Marilyn Manson is out and Jewel is in for the Lazer, which is evolving into Lawrence's "mainstream" radio station.
Lawrence's "modern rock" is getting softer to gain strength in a competitive radio market.
The Lazer, KLZR-105.9 FM, is adding popular music to its play list while tuning out some alternative selections after listener research conducted earlier this year in Lawrence.
"The plan is to attract more listeners so we can sell more advertising," said Hank Booth, general manager for the Lazer and its sister station, KLWN.
How to get there: Go mainstream, said Chad Elliot, program director.
"Basically we're taking off that real hard-edge rock and roll, like the Marilyn Manson," he said. "We don't play that stuff anymore.
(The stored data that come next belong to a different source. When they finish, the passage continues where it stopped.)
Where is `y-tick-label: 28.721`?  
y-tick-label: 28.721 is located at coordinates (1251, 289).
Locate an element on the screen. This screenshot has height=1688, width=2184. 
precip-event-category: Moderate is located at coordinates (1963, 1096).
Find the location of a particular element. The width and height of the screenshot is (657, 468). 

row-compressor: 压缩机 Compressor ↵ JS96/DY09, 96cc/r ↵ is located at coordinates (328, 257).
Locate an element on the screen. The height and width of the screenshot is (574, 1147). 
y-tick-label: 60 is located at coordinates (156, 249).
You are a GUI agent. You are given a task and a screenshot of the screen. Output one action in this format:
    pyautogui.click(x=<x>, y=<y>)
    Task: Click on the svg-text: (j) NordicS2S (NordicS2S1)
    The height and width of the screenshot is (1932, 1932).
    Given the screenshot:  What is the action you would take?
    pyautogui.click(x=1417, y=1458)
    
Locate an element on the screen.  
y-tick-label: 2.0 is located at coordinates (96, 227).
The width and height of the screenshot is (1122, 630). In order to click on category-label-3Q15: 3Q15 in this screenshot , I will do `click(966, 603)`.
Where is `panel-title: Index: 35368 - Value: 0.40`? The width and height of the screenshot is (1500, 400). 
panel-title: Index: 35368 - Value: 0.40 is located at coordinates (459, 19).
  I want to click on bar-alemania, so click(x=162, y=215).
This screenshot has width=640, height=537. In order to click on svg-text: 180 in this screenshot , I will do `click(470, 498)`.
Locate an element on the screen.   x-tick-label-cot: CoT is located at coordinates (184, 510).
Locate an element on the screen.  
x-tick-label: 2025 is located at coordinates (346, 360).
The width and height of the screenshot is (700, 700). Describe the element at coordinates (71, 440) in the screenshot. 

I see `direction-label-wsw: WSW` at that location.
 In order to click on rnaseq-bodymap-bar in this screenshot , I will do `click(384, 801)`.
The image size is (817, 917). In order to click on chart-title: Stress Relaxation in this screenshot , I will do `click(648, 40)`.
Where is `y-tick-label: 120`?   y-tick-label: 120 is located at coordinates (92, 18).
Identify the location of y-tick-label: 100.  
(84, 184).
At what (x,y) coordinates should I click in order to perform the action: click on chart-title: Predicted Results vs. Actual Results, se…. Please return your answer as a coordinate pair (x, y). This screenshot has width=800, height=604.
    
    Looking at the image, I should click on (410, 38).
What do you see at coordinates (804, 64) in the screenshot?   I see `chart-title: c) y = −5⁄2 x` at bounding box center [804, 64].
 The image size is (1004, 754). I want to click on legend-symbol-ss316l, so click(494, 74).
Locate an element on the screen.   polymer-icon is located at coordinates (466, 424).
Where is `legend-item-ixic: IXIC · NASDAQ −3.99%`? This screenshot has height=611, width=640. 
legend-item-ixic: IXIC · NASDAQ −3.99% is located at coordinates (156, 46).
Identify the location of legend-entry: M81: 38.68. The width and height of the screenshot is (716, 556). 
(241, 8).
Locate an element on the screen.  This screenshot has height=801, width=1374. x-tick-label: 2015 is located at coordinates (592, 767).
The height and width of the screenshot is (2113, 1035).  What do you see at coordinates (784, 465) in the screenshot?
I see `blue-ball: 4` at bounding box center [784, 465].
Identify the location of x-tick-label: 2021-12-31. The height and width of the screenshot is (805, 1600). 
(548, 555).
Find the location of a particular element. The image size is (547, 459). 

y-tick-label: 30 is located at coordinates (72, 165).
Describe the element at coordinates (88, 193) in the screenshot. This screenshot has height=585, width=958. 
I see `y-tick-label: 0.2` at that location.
"We're evolving into a family-friendly radio station that mothers and daughters and sons can listen to -- a mainstream station. That's what the research showed Lawrence wanted."
The Zimmer Radio Group, which owns the Lazer and its AM sister station, KLWN, spent more than $40,000 this year for research conducted by Joint Communications, the same company that helped shape programming for cable television's VH-1.
The research found that playing Jewel, Paula Cole, Smash Mouth and Better Than Ezra would attract and retain more listeners than groups such as Godsmack, Elliot said.
But don't expect the station to swing too far from its alternative roots.
"We're not going to play Celine Dion," Elliot said.
The Lazer ranks as the No. 3 FM station for Topeka and has about 100,000 listeners in the Kansas City area, where its signal strength varies, Elliot said. But the Lazer's core market remains Lawrence, where officials want to appeal to more than teens and college students and attract more females, working families and young adults.
The reformulation started three weeks ago, aiming for a target demographic of 25-34 years old.
"It's just a slow, gradual evolution," said Elliot, who took over for longtime program director Roger Formanek, who left the station last month. "It's going to last two, maybe three more weeks."
Elliot came from WCIL, a Zimmer station with a Top 40 format in Carbondale, Ill., home to Southern Illinois University. Zimmer -- which owns more than 30 stations in nine markets in Missouri and Southern Illinois -- bought the Lazer and KLWN a year ago.
Bob Newton, station manager for the Lazer and KLWN, said no further changes were expected for the station's 35-member workforce, other than moving a morning deejay into a full-time production slot.
KLWN will continue to provide local information, he said, and may expand its news coverage from 4 p.m. to 6 p.m.